All datasheets and support documentation can be found
on Micrel’s web site at: www.micrel.com
.
General Rules
• Place components so as to avoid long loop traces.
• Choose a metal box to shield the printed circuit
board.
• Use a ferrite core on the DC power cord to reduce
EMI.
• Follow the guidelines to layout differential pairs,
the ground plane, and high-speed signals.
• Provide controlled impedance on all clock lines
and high-speed digital signals traces with right
termination schemes to prevent reflection and
ringing.
• Ensure that the power supply is rated for the
application and optimized with decoupling
capacitors.
• Keep power and ground noise under 50mV peak-
to-peak.
• Ensure that the switching DC-DC converter is
filtered and properly shielded as the DC-DC power
converter can produce a great deal of EMI noise.
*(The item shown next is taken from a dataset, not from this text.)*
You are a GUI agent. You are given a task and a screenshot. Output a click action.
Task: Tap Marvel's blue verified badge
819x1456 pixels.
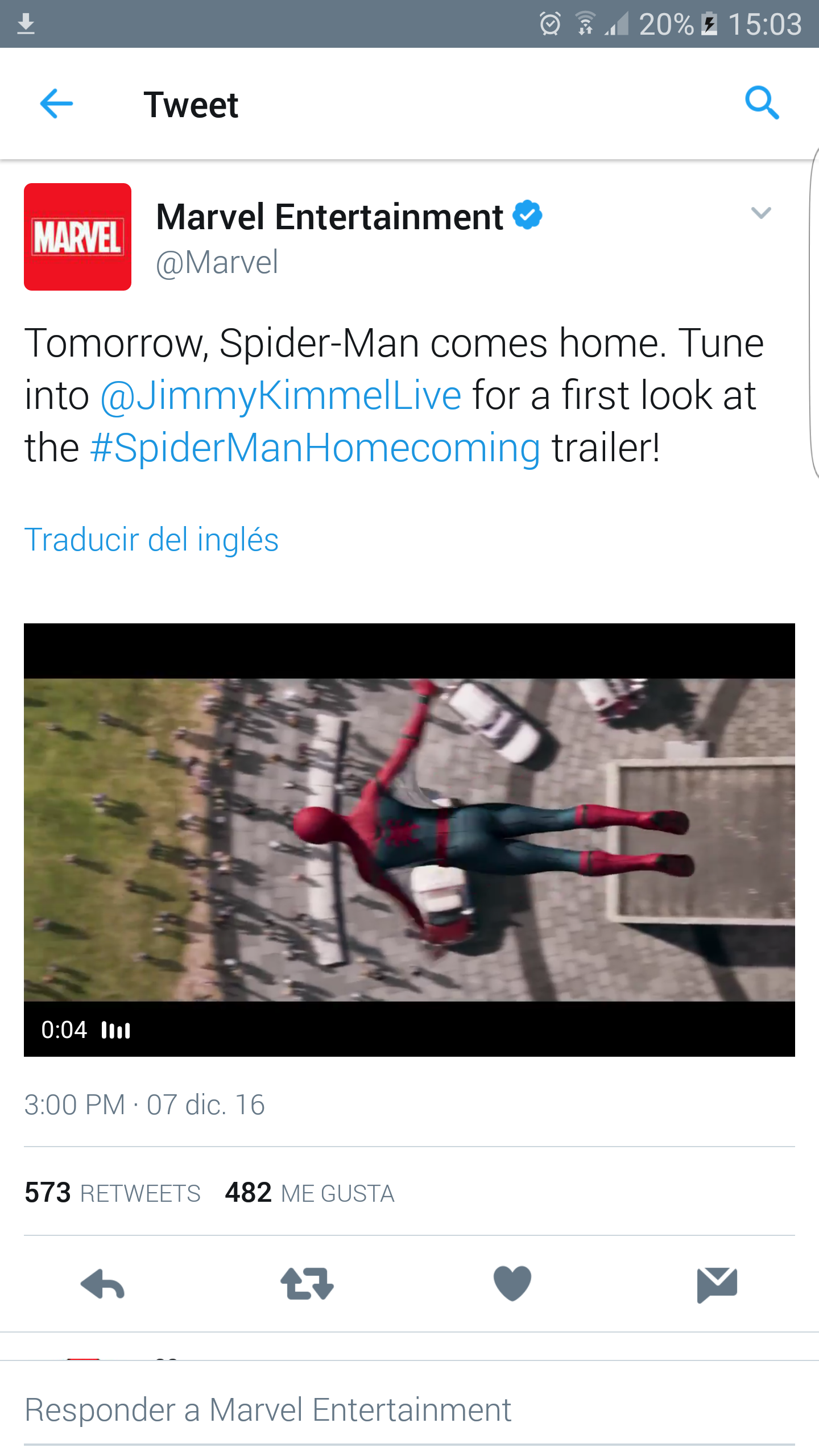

• Avoid via and pad in the path on any critical signal
as via and pad will induce unwanted capacitance
and inductance which can cause reflection and
distortion.
Power Ground Rules
• Do not split the ground plane into separate planes
for analog, digital, power pins. A single and
contiguous ground plane is recommended.
• Route high-speed signals above a solid and
unbroken ground plane.
• Fill copper in the unused area of signal planes and
connect these coppers to the ground plane
through vias.
• Stagger the placement of vias to avoid creating
long gap in the plane due to via voids.
Analog VCC Plane
Place and route analog components within the Analog
VCC plane.
Digital VCC plane
Place and route digital components within the Digital VCC
plane.
Signal Ground
The signal ground region should be one continuous and
unbroken plane. Both analog (AGND) and digital (DGND)
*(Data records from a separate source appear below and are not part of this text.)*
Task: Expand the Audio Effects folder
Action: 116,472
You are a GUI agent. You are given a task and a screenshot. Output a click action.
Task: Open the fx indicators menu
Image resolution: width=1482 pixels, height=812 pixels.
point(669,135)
grounds should be directly connected to the signal ground
plane.
Chassis Ground
The chassis ground and magnetics serve two purposes:
they help to reduce EMI noise emissions from the signal
ground plane to the PCB’s external environment and also
act as a shield to protect the PCB components from ESD.
Place the chassis ground on all PCB layers and use
connection mounting holes to join the chassis ground on
different PCB layers
This chassis ground on the PCB is directly connected to
the metal shield of equipment through the connection
mounting holes.
Use a trench/moat to isolate the chassis ground plane
from the signal ground plane.
The chassis ground region extends from the front edge of
the PCB board (RJ45 connectors) to the magnetics and
around the edge of the board as shown in Figure 1.